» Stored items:
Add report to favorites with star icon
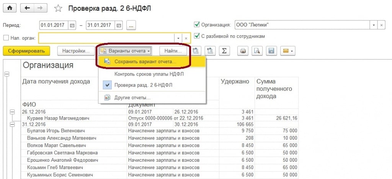Image resolution: width=392 pixels, height=179 pixels. (x=58, y=8)
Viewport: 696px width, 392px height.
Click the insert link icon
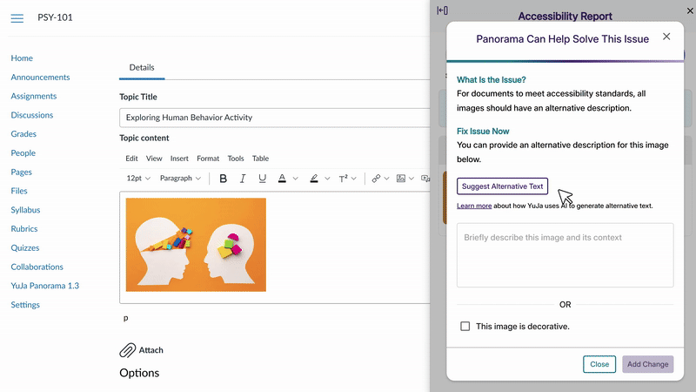(x=376, y=179)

» EXERCISE: Give every record again word for word, pictures excluded.

» WORKED SOLUTION:
Add report to favorites with star icon
Image resolution: width=392 pixels, height=179 pixels. (x=58, y=8)
Viewport: 696px width, 392px height.
Click the insert link icon
(x=376, y=179)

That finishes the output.